Houston, the fourth-most populous city in the country, has reduced its rate of homelessness by 63 percent in the last decade, making it by far the best performing major city during that time.
It has achieved these fantastic and long-term results through a “housing first” strategy that prioritizes getting homeless people into one-bedroom apartments as soon as possible, rather than worrying about things like jobs, drug addiction, mental health issues, and other issues later.
The logic, as elaborated by Michael Kimmelman in the New York Times, is that teaching someone how to swim first does not help if they are already drowning.
This method has its detractors, but it is working. According to local news outlets covering the turnaround, the vast majority of homeless Houstonians housed in this manner have been there for more than two years. A national survey found a 31.6 percent drop in homelessness in Texas from 2007 to 2020, largely due to Houston’s successes, especially given the rise in homelessness in Austin.
“The goal that I have set is to get us down, in a sense, to zero homelessness in the city by the end of next year,” Mayor Sylvester Turner, who has been in office since 2016, spoke to KHou11. “The challenge right now is getting the units.”

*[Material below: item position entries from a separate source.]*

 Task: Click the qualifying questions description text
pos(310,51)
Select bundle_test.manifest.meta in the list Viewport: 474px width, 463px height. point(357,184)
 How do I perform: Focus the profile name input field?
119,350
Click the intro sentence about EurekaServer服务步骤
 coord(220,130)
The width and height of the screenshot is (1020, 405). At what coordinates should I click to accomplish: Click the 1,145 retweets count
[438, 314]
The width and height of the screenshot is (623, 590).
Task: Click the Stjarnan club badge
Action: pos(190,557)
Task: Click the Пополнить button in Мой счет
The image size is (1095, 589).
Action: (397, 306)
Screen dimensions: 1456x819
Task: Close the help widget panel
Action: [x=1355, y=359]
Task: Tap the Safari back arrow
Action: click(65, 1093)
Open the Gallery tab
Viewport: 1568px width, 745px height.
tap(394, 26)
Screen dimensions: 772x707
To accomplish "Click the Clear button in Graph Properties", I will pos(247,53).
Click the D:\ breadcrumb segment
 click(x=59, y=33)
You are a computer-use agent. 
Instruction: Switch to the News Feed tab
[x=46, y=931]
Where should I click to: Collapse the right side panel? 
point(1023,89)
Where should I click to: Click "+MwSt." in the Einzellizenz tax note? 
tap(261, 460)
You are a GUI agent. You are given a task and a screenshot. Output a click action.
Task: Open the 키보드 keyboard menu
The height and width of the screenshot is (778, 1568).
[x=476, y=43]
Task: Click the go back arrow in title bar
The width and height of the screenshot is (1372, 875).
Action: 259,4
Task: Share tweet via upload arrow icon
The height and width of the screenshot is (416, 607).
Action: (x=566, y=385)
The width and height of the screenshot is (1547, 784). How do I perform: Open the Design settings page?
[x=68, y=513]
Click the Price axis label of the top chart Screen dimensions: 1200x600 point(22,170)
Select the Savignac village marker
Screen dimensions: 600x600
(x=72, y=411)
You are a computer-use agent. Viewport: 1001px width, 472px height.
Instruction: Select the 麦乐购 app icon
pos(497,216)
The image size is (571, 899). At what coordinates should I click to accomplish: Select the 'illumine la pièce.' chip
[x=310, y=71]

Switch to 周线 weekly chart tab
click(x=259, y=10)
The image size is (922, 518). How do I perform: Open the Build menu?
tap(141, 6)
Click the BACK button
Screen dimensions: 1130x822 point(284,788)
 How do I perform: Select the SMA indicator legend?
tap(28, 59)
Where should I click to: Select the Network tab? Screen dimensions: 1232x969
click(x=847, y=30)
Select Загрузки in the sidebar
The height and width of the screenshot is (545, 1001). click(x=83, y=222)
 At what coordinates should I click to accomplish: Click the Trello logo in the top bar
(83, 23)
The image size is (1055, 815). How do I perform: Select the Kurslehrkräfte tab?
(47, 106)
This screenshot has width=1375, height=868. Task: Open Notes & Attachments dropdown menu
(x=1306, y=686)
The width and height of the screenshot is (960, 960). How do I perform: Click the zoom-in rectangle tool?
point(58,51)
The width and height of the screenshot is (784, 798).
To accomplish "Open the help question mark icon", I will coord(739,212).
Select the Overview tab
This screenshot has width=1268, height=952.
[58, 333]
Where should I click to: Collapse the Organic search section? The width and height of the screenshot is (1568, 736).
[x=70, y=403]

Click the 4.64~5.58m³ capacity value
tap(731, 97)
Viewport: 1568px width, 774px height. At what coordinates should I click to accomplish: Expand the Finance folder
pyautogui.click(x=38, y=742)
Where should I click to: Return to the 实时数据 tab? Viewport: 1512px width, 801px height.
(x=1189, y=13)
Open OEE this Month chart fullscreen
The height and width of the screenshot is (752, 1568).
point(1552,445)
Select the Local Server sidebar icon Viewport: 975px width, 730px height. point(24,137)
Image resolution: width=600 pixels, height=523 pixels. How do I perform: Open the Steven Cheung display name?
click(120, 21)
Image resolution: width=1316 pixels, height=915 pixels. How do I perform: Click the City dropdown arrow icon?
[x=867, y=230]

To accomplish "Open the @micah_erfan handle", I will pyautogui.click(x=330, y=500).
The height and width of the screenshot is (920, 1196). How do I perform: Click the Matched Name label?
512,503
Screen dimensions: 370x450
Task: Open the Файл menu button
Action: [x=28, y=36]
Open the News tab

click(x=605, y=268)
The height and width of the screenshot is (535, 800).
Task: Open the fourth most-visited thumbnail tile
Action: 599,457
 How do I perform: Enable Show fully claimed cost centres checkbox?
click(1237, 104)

Turner’s team’s strategy includes encouraging homeless service providers and low-income housing providers to collaborate. This was no easy task; well over 100 organizations, large and small, private and public, took part. The Coalition for the Homeless of Houston/Harris County was formed by landlords, homeowners associations, food banks, churches, the Houston Housing Authority, the Department of Health and Human Services, and others.
Kimmelman followed Terri Harris, a homeless woman discovered living in an overpass encampment, as she went from drowning to, as he put it, “dying and to “rising excitedly onto her tiptoes and turning the key,” of a small apartment which the Coalition immediately coordinated to fill with basic necessities.
Some criticize Houston’s supportive housing assistance, which follows the placement of the most vulnerable, chronically homeless people in their new apartments by providing taxpayer-funded monetary support for everything from rent to bus fare, but only Houston has made significant progress of the several cities former-President Barack Obama targeted for coordinated and thorough homeless reduction strategies.